8. Le 26 septembre 2014, le requérant a demandé le renvoi de l’affaire devant la Grande Chambre en vertu des articles 43 de la Convention et 73 du règlement. Le 17 novembre 2014, le collège de la Grande Chambre a fait droit à cette demande.

9. La composition de la Grande Chambre a été arrêtée conformément aux dispositions de l’article 26 §§ 4 et 5 de la Convention et de l’article 24 du règlement.

EN FAIT

LES CIRCONSTANCES DE L’ESPÈCE

A. Genèse de l’affaire et procédure devant les autorités nationales

10. Le requérant est né en 1982 et vit en Suède.

11. Le 29 juillet 2010, il demanda l’asile en Suède, indiquant qu’il était arrivé dans le pays trois jours plus tôt.

Entrées du listing –
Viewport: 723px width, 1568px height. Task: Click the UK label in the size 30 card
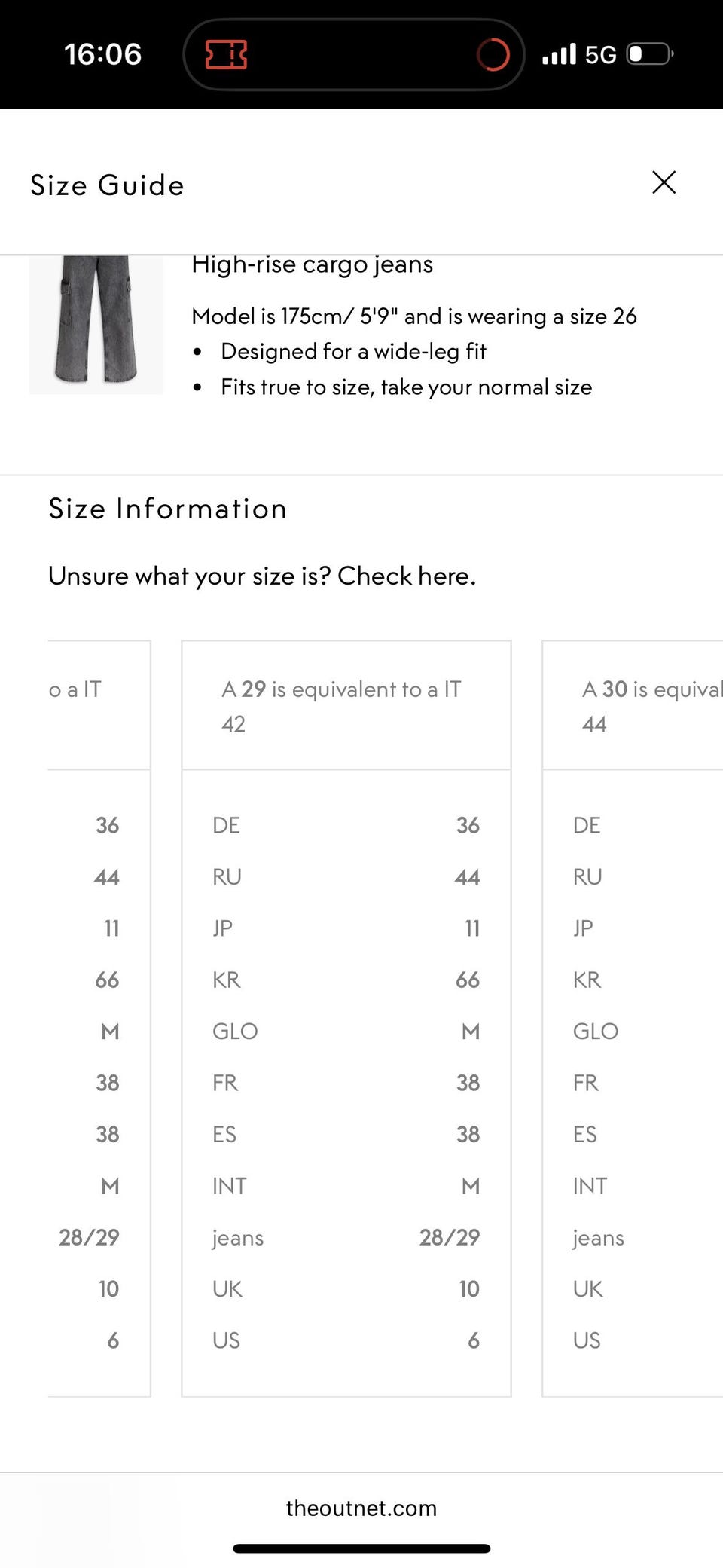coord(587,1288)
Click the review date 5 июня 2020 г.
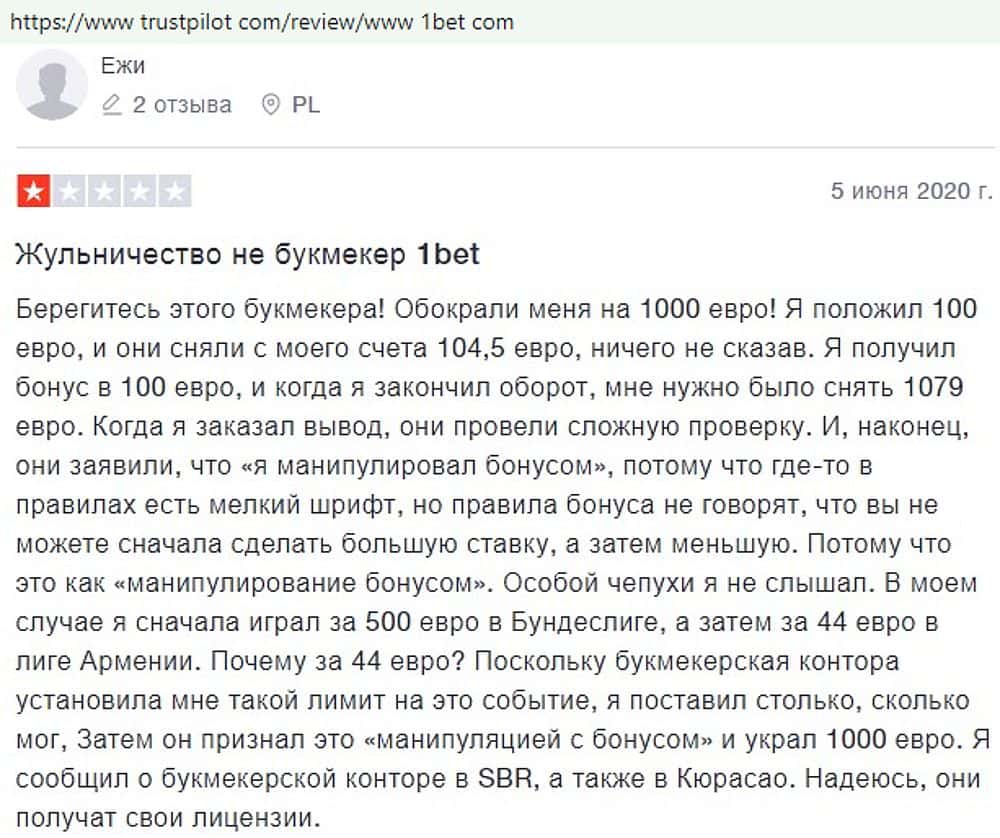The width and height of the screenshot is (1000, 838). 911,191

...

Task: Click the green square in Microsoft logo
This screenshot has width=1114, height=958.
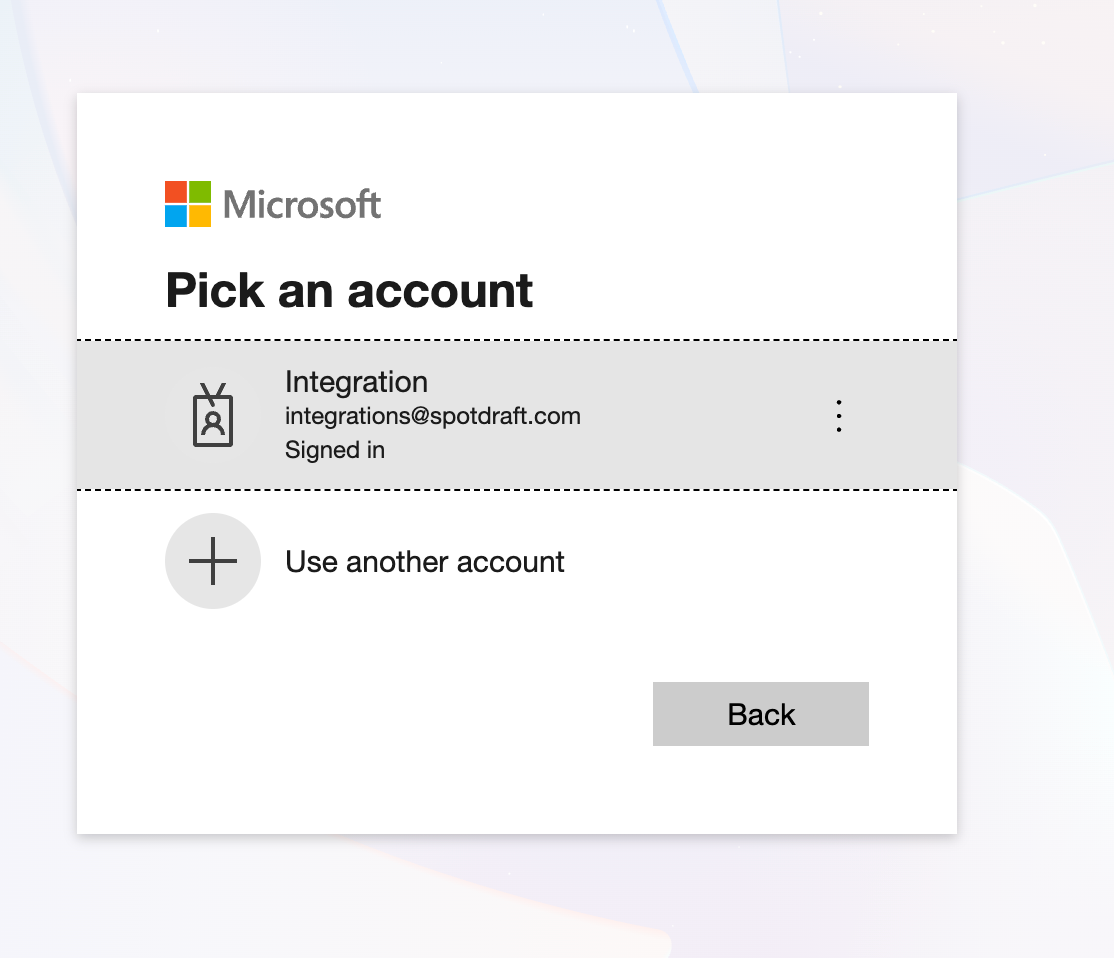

Tâches –
1) En quelle année le requérant est-il né, d'après l'extrait ?
2) Présentez en tableau Markdown, avec les colonnes « Numéro » et « Ligne », tout le listing depuis la ligne contenant « Viewport: 723px width, 1568px » jusqu'à celle contenant « The width and », ces deux lignes comprises. Omettez les lignes vides et laissez les images de côté.
Le listing et l'extrait proviennent de sources distinctes.

Les solutions –
1) En 1982.

2)
| Numéro | Ligne |
|---|---|
| 1 | Viewport: 723px width, 1568px height. Task: Click the UK label in the size 30 card |
| 2 | coord(587,1288) |
| 3 | Click the review date 5 июня 2020 г. |
| 4 | The width and height of the screenshot is (1000, 838). 911,191 |